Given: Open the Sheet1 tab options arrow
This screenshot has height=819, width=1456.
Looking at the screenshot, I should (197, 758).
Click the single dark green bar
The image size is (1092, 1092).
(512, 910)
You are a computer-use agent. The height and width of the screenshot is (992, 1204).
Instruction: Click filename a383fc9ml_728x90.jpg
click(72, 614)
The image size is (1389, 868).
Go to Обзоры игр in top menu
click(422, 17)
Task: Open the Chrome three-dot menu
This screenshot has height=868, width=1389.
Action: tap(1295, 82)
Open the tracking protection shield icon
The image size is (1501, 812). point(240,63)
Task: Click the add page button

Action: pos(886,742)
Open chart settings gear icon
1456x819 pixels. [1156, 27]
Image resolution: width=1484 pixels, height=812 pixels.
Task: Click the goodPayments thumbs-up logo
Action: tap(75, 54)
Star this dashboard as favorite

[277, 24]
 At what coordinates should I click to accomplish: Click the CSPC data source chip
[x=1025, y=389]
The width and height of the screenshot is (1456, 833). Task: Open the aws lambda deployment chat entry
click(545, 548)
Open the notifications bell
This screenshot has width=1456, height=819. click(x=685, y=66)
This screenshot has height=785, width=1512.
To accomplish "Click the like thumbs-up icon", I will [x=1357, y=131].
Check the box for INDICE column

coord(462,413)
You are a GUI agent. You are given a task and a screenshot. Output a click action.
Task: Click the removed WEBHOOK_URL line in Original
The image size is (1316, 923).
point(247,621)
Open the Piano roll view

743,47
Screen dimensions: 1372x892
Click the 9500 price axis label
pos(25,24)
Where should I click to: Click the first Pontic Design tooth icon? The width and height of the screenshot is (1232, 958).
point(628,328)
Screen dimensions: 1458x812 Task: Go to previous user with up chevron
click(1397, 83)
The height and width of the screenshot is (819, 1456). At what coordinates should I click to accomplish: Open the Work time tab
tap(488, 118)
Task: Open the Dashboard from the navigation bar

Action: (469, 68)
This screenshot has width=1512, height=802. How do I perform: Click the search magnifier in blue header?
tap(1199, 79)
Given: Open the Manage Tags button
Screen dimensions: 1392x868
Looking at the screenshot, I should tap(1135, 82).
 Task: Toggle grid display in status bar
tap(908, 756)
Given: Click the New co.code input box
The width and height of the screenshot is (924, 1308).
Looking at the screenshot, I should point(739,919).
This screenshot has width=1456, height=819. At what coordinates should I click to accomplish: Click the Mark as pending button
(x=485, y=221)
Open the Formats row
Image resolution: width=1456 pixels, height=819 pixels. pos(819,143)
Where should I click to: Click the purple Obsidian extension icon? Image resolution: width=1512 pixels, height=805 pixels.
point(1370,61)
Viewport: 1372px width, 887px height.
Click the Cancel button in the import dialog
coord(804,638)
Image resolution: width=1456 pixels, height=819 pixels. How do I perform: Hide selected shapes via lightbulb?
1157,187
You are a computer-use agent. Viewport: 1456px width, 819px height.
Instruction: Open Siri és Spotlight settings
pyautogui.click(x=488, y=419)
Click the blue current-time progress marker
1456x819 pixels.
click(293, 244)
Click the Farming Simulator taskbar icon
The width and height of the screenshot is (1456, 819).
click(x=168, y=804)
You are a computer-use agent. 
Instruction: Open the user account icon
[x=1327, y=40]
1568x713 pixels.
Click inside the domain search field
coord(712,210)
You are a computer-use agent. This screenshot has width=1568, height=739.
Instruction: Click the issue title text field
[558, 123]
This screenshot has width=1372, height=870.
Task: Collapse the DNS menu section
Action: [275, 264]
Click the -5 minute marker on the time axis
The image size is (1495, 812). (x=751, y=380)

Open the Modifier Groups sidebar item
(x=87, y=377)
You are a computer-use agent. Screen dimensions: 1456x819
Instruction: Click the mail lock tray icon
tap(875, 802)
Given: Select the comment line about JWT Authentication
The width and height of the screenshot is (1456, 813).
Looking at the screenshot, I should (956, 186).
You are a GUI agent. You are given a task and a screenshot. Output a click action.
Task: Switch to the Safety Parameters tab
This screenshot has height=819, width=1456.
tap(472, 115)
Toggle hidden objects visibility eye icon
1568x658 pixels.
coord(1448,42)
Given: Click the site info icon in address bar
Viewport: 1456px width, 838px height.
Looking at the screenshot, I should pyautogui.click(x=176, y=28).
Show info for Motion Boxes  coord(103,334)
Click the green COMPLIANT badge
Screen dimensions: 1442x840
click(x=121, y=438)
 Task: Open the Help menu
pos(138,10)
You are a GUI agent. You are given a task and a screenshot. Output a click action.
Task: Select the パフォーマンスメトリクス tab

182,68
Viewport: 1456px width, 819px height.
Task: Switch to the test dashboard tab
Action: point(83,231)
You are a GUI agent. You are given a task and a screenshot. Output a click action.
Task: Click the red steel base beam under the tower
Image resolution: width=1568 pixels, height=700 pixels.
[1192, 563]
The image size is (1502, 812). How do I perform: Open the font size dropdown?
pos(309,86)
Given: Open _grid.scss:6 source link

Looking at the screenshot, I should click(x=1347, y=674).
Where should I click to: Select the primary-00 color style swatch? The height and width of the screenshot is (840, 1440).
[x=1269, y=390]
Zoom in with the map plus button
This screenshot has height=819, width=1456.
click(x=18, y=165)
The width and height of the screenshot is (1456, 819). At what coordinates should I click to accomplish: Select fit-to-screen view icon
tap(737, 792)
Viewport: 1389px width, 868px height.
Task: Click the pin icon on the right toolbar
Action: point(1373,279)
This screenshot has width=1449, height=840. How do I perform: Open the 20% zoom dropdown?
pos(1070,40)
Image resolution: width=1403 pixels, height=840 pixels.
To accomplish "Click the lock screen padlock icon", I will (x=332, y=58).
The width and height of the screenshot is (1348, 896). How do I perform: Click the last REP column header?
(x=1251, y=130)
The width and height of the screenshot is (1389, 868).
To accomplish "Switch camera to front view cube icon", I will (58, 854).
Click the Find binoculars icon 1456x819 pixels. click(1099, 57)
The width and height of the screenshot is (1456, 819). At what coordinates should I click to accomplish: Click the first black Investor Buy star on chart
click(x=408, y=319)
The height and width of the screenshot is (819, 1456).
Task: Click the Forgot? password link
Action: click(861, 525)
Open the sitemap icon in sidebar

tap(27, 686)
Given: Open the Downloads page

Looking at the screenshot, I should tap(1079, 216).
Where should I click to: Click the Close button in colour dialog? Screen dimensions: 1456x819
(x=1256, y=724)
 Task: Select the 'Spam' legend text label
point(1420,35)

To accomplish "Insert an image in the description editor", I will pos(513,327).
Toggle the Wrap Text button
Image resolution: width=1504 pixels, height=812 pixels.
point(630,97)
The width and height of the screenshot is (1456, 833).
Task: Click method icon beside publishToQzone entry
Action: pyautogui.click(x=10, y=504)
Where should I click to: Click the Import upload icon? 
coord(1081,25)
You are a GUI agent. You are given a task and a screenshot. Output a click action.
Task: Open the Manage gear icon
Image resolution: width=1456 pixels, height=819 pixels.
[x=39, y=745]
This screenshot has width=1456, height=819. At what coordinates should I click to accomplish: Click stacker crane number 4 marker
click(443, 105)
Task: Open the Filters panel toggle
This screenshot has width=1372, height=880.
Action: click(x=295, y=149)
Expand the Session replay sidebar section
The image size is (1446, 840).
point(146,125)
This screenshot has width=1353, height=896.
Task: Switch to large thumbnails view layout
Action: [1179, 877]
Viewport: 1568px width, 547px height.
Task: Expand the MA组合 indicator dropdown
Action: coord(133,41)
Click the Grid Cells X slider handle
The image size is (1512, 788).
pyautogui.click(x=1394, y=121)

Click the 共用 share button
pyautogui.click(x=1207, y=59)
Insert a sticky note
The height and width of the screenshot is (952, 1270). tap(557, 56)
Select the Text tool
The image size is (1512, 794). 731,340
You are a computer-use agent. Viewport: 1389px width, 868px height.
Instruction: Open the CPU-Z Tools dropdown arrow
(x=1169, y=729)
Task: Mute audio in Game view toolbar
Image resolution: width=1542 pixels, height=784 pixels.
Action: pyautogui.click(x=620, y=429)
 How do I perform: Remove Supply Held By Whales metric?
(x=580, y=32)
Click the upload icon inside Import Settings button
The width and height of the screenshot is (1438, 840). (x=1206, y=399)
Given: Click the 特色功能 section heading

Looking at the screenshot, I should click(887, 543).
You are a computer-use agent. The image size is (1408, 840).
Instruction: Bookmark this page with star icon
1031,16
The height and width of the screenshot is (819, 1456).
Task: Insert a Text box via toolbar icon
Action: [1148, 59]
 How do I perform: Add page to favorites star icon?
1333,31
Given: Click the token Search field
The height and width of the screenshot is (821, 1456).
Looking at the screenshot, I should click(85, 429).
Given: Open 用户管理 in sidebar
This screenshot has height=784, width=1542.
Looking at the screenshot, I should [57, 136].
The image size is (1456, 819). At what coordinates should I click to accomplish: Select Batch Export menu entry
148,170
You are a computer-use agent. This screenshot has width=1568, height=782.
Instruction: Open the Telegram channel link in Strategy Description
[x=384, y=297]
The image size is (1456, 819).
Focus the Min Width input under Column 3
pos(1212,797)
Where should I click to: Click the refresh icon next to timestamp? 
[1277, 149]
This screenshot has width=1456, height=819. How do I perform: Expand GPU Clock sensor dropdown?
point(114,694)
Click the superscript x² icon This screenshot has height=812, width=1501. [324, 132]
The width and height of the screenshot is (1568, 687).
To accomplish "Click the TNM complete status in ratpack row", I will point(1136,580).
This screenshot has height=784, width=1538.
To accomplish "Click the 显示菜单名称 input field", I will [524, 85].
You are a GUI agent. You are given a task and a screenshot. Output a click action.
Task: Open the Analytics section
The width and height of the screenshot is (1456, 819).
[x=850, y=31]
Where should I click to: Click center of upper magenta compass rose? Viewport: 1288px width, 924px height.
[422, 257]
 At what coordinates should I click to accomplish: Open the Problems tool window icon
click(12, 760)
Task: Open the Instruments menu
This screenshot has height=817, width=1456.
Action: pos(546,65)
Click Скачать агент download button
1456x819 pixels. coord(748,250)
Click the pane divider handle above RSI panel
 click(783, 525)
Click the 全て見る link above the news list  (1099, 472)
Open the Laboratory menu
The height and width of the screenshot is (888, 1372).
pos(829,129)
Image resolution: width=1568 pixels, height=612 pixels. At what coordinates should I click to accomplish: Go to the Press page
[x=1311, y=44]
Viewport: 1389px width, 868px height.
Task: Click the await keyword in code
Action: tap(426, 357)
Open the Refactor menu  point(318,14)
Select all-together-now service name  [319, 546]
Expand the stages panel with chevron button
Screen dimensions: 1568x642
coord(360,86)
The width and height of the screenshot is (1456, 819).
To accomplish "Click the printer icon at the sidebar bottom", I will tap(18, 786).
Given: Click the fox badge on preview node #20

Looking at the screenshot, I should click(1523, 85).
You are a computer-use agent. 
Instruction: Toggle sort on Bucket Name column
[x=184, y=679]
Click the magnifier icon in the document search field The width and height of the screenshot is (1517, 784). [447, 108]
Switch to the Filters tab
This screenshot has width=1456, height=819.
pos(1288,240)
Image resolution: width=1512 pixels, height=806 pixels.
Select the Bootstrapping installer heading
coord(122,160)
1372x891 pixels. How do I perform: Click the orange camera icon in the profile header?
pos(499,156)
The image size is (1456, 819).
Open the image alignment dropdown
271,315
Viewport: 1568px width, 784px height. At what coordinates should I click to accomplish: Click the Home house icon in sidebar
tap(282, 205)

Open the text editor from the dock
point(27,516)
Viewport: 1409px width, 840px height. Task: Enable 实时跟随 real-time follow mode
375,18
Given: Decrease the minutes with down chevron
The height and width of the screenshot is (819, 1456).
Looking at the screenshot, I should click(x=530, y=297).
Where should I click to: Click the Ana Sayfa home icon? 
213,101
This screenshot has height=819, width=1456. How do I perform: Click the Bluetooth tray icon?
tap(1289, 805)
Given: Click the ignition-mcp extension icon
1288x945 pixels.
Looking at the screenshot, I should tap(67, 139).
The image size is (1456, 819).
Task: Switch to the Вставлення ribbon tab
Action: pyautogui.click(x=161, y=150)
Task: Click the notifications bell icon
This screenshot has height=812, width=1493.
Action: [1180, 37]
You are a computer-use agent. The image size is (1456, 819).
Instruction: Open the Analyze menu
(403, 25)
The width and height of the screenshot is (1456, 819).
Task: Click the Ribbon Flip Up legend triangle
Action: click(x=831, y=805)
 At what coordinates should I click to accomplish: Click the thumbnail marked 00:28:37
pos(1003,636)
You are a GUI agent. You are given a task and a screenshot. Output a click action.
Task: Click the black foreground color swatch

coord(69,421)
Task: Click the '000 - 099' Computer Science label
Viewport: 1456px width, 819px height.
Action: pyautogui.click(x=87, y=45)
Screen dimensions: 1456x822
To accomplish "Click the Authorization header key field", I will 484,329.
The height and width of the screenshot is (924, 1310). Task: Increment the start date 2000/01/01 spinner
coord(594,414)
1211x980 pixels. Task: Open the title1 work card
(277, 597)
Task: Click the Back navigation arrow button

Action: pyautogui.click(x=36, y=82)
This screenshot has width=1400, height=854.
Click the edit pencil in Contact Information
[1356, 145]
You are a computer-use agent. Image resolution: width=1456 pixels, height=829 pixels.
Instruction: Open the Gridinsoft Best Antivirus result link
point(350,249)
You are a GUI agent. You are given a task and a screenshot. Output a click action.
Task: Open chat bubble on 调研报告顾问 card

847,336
*-*-*
### TASK REQUIREMENTS
Show every line of the material above in which "Filters" is present.

### ANSWER BOX
Task: Open the Filters panel toggle
Switch to the Filters tab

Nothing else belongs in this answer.